The prediction explicitly concerns long‑run outcomes "in ten and 15 and 20 years" after the point of reduced investment capital, i.e., roughly in the 2035–2045 window. The episode itself is dated May 9, 2025, so as of today (November 30, 2025) at most about half a year has elapsed since the prediction was made, far short of the 10–20 year horizon.(allin.onpodcastai.com)

Because the claim is about whether China and Canada will ultimately stagnate and become “also‑ran” economies relative to more investment‑rich peers, there is not yet enough elapsed time or data to determine whether that long‑term scenario will materialize. We also cannot yet know whether the antecedent condition (persistently depressed risk capital over a decade or more) will actually hold.

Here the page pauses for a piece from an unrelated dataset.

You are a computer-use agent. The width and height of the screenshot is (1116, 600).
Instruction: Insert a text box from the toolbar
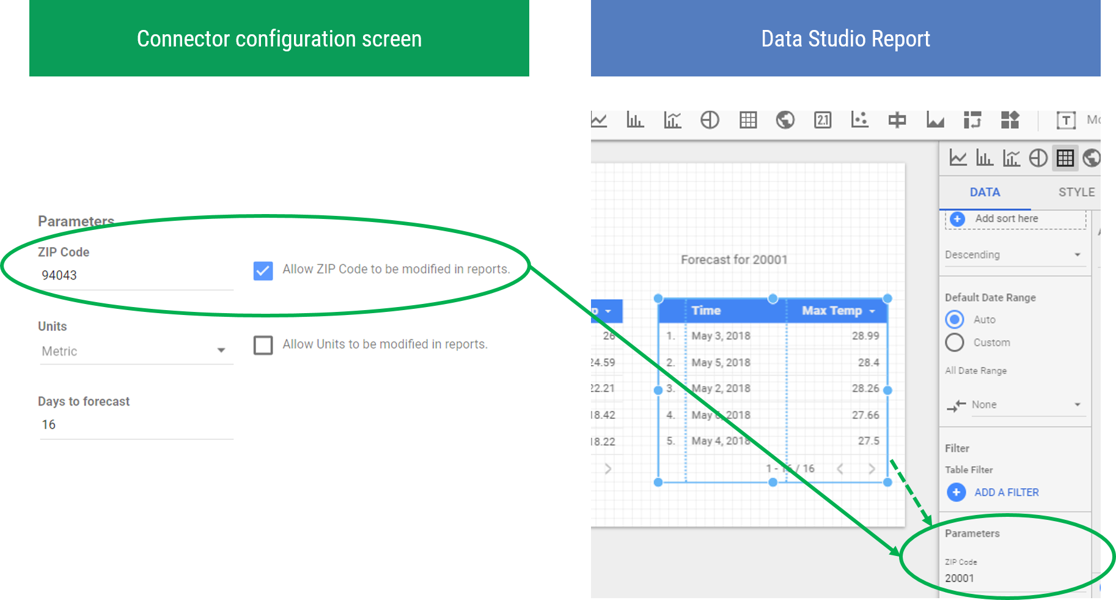pos(1066,120)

Given the time frame and conditional nature of the claim, the correct status as of 2025‑11‑30 is "inconclusive (too early to tell)."

ventureeconomy
Given the current low level of exits and corresponding returns, venture capital funding volumes will decline in the near-to-medium term as limited partners reduce commitments to the asset class, representing a normalization of the market to match the underlying pace of economic growth and innovation.
ultimately, shouldn't the exit volume define the amount of capital that LPs should invest in this asset class to get a return that compensates them for the illiquidity relative to public markets with the same kind of risk levels? At the end of the day, it is what it is, and you're going to see a reduction in venture dollars. And that's just the market normalizing the the economy only grows and only innovates at a certain pace, maybe is what the data shows.View on YouTube
Explanation

Friedberg’s claim was that, because exits are weak, LPs would cut commitments and “you’re going to see a reduction in venture dollars”, i.e., a normalization of VC capital to the real pace of growth and innovation.

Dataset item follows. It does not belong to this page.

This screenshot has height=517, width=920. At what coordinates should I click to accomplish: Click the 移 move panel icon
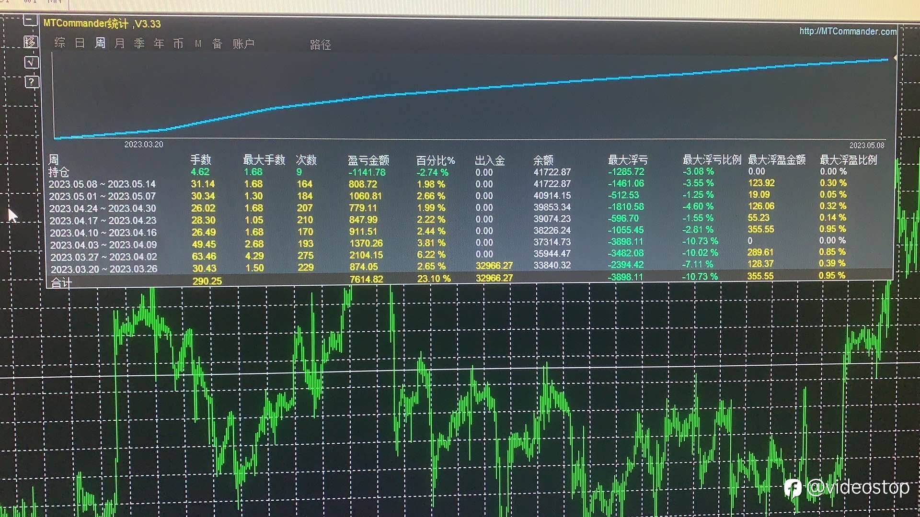pos(30,42)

What happened to venture funding into startups?
Global VC investment in 2024 was already stabilizing well below the 2021 peak but modestly up from 2023 (about $368B vs. $346B).(practiceguides.chambers.com) In 2025, the value of PE/VC‑backed rounds in H1 rose ~25% year over year ($189.9B vs. $152.2B in H1 2024).(spglobal.com) KPMG’s Venture Pulse shows Q1 2025 at $128.4B and Q2 2025 at $101.05B,(kpmg.com) and then Q3 2025 climbing to about $120.7B, marking the fourth consecutive $100B+ quarter globally.(kpmg.com) Crunchbase‑based analyses concur that Q3 2025 funding (~$97B) was up ~38% year over year and that each of the last four quarters exceeded $90B, the strongest run since 2022.(news.crunchbase.com)(infotechlead.com)(eqvista.com) On this standard metric (capital deployed into startups), there has not been a broad reduction; funding volumes have rebounded and are running higher than in 2023–2024.

What happened to LP commitments / VC fundraising?
KPMG also reports that global VC fundraising by funds was very weak: only $48.8B raised by the end of Q2 2025, putting 2025 on track to fall below 2024’s eight‑year low of $187.3B.(mondaq.com) That is consistent with LPs being more cautious and reducing new commitments to the asset class, even as existing dry powder and capital concentration into AI megadeals keep deployed “venture dollars” high.(kpmg.com)(kpmg.com)

Why this is ambiguous rather than clearly right or wrong
If you interpret “reduction in venture dollars” as funds raised from LPs, then 2025 data so far supports his view: fundraising is materially down and likely to post a new cycle low, matching his story about LPs normalizing commitments.(mondaq.com) If you interpret it as capital invested into startups, the near‑term outcome has been the opposite: deal funding is up, with four strong quarters in a row, driven largely by AI and defense tech megadeals, and not yet “normalized” to a lower level.(news.crunchbase.com)(spglobal.com)(kpmg.com)

Because (a) his wording is ambiguous about whether he meant LP fundraising or capital deployed, (b) those two metrics have moved in opposite directions, and (c) only ~6–7 months of his “near‑to‑medium term” have elapsed, the prediction cannot be cleanly scored as fully right or fully wrong given the evidence available so far.